DFA: 2nd round of PHL-US talks to focus on joint military programs
In a joint statement, the Department of Foreign Affairs and the Department of National Defense said the Philippine panel will “push for joint activities with the US that will boost maritime security and maritime domain awareness, and improve humanitarian aid and disaster relief.”
During the first round of talks, Manila and Washington vowed to maintain freedom of navigation within the Philippine territory and expand American military presence in the Philippines.
The Philippines has accused China of endangering Asian peace and maritime commerce through Beijing's claims over most of the South China Sea, including areas within the Philippine's exclusive economic zone, according to an Agence France-Presse report.
Main elements to be discussed
Defense Undersecretary Pio Lorenzo Bantino, one of the members of the Philippine Panel, said “The types of activities that we want to do with the US will be threshed out in our talks.”
“As we discuss these, we want to stress again to our counterparts that any framework agreement must be consistent with our Constitution and there should be mutuality in benefits,” Bantino also said in the joint statement.

§ **Given task 1**
Name every country mentioned in the article on the Philippines–US talks.
§ **Given task 2**
In the article on the Philippines–US talks, how does the Philippines say China is endangering Asian peace and maritime commerce? Answer in one to three sentences.
§ **Given task 3**
Go on with the article on the Philippines–US talks, picking up after its final paragraph.
The entries after this point come from a separate source.

§ **Given data**

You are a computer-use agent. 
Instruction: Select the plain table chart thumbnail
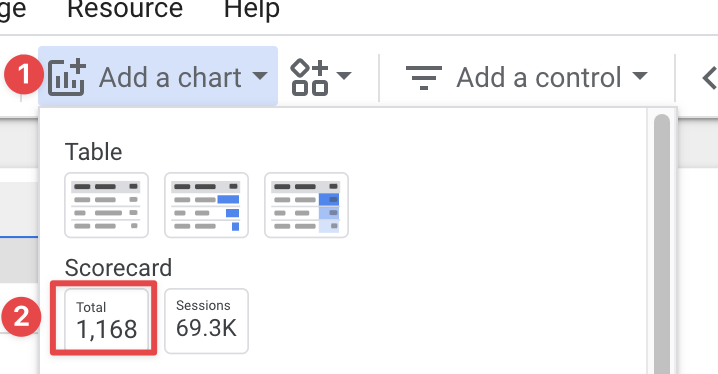click(x=106, y=205)
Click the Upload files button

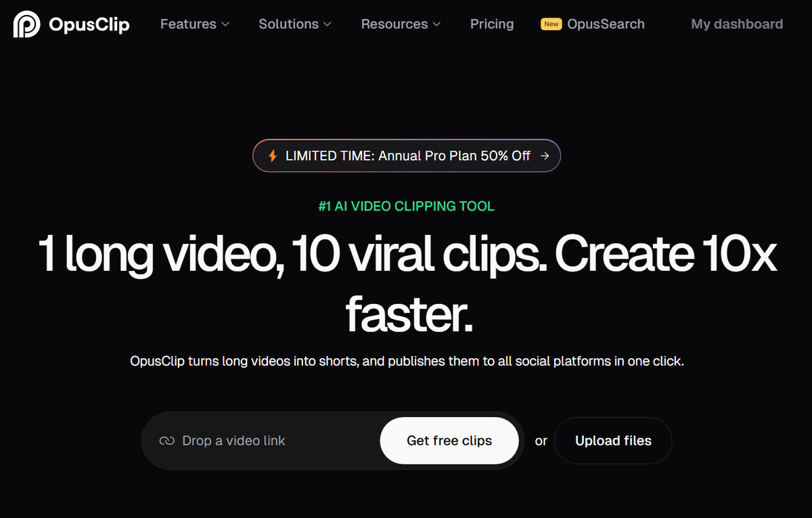coord(613,441)
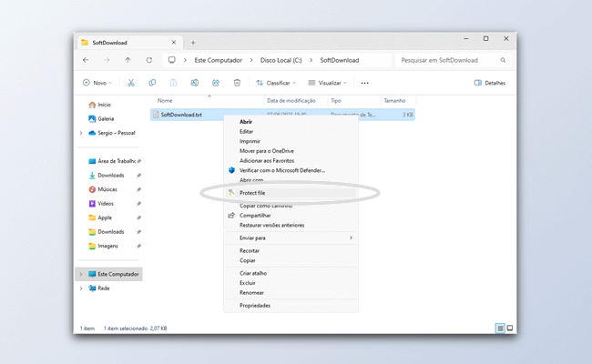
Task: Choose Propriedades from the context menu
Action: coord(255,306)
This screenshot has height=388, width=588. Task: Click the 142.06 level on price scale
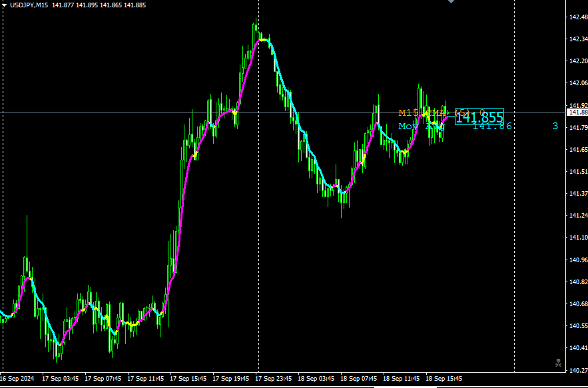coord(576,83)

§ **Written answer 1**
The Philippines, the United States, and China.

§ **Written answer 2**
The Philippines says China does it through Beijing's claims over most of the South China Sea. Those claims include areas within the Philippines' exclusive economic zone.

§ **Written answer 3**
Other “main elements” in the framework that would still be discussed include: implementing arrangements, prepositioning of supplies and materiel, security, ownership, protection of the environment, utilities and communications, procedures, resolution of disputes, and duration and termination.
The Philippine panel is composed of Batino, Justice Undersecretary Francisco Baraan III, Foreign Affairs Assistant Secretary Carlos Sorreta and Defense Assistant Secretary Raymund Quilop.
On the other hand, the first round of talks in Pentagon last August 14 was met with anti-US protest actions in Quezon City and Manila.
Earlier, feisty Senator Miriam Defensor-Santiago said the government must secure Senate approval before the Philippine government to take actions to increase the presence of American troops in the country.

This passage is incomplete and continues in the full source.